**Task A:**
Using the CMMC article, answer these:
(i) How many levels does the CMMC currently have?
(ii) Which CMMC level is described as "Proactive"?
(iii) What must anyone seeking a federal contract with the DoD receive certification from?
**Task B:** Write what comes next in the article on the CMMC, picking up after its final sentence.

**Source:**

------------------------------

Breaking Down the Cybersecurity Maturity Model Certification
| by John D’Annunzio, Senior Vice President of Business Development at Columbia Advisory Group
The Cybersecurity Maturity Model Certification (CMMC) is a security framework implemented by the US Department of Defense (DoD) to improve protection of the defense industrial base. Like other security frameworks, the CMMC has a collection of controls for processes and practices with the goal of achieving a certain level of cybersecurity maturity. The main purpose of the CMMC is to provide assurance to the DoD that a company holding federal contracts has the appropriate measures in place to safeguard Controlled Unclassified Information (CUI) and Federal Contract Information (FCI), and to account for how that information flows. It’s also a powerful framework that can apply to anyone looking to boost their security posture.
If the University uses Federal funds for research with the Department of Defense, you may want to consider CMMC certification. CAG can help with a pre-assessment to ensure the University passes the certification.
CMMC is a scalable framework, so dependent upon the sensitivity of data involved, a federal contract will require specific CMMC controls be in place. Currently, the CMMC has five levels. The higher the level, the more controls required. And because they are cumulative, CMMC Level 3 would demand implementing everything in the preceding two as well.
- CMMC Level 1: Basic cyberhygiene — focused on safeguarding Federal Contract Information (FCI)
- CMMC Level 2: Intermediate cyberhygiene — serve as a transition step in cybersecurity maturity
- CMMC Level 3: Good cyberhygiene — protect Controlled Unclassified Information (CUI)
- CMMC Level 4: Proactive — protect CUI and reduce risk of advanced persistent threats (APTs)
- CMMC Level 5: Advanced/progressive — protect CUI and reduce risk of APTs
How Is CMMC different from other security frameworks?
The biggest difference is that it does away with self-attestation. With standards like NIST 800-171, you could self-attest you were following the appropriate controls and standards and win a federal contract. CMMC changes this by requiring that anyone seeking a federal contract with the DoD must receive certification from an approved CMMC third-party assessment organization (C3PAO).

------------------------------

**Data section:**
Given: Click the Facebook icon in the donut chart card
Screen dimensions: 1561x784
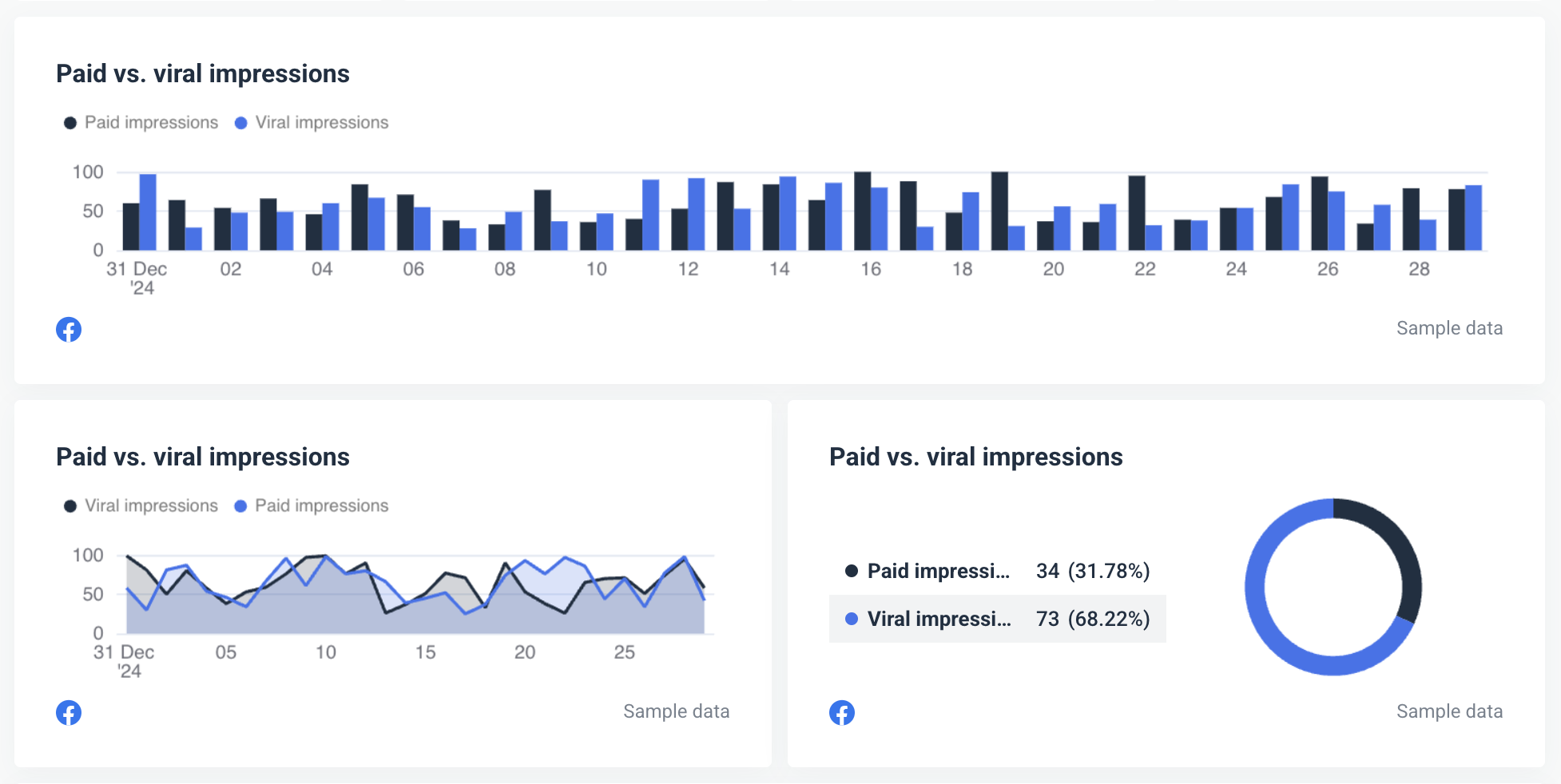Looking at the screenshot, I should coord(841,712).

------------------------------

**Written reply A:**
(i) Five.
(ii) CMMC Level 4.
(iii) An approved CMMC third-party assessment organization (C3PAO).

**Written reply B:**
You can easily perform self-assessments by leveraging resources made available by the Office of the Under Secretary of Defense for Acquisition & Sustainment. However, you will still need to engage a C3PAO to receive CMMC certification of the appropriate level to win a federal contract. During the audit by a C3PAO, they should be able to help identify any gaps that will prevent receiving certification. If you or your research entities are subject to CMMC, engaging with a C3PAO is going to be inescapable. The earlier you start, the more flexibility you will have in implementing any recommendations.
There is currently a grace period to allow CMMC to become fully implemented, but in the future federal DoD contracts will not be awarded without the appropriate certification.
Why is CMMC important to universities?
For Universities, CMMC is no different than any other set of standards or frameworks—it contains an established baseline of best practices, and controls and processes that must be implemented. In fact, most of the controls in CMMC are mapped directly to NIST 800-171. So, if you have already been building your cyber program around NIST 800-53 and NIST 800-171, you should look at CMMC as an opportunity to help you stand apart.
For Universities that have not traditionally implemented NIST or other security frameworks because it wasn’t a requirement for your stakeholders, this is an opportunity to own risk and reap the rewards. If you decided to implement the controls within CMMC Level 3—even if you don’t receive certification—you will have a more mature cybersecurity posture, a larger portfolio of services you can offer within your research, and improved scalability.
If you have made it this far and think CMMC doesn’t apply to you since you don’t support these types of projects, you may be interested to know that CMMC has the potential to work down the hierarchy from federal to state and local governments. When NIST 800-53 was originally released in 2005 as recommended security controls for federal information systems, it was intended for federal information systems. In August 2017, federal was removed to indicate that it may be applied to any organization. Many state governments, local municipalities, insurance providers, and public and private entities of all types have required NIST 800-53 controls and processes be followed for years.
One day, CMMC, or an evolution of it, may be just as prevalent as NIST 800-53. With the heightened public awareness concerning the risk cybersecurity threats pose, it’s likely we may eventually see self-attestation as a relic of the past.
CAG Performs Policy Assessments and Controls alignments according to the following standards:
- Gramm–Leach–Bliley Act (GLBA)
- NIST 800-171
- NIST 800-53
- PCI Compliance
- TAC 202 or other state standards
If you would like to learn more about how CAG can advance your organization’s cyber security maturity, please contact firstname.lastname@example.org.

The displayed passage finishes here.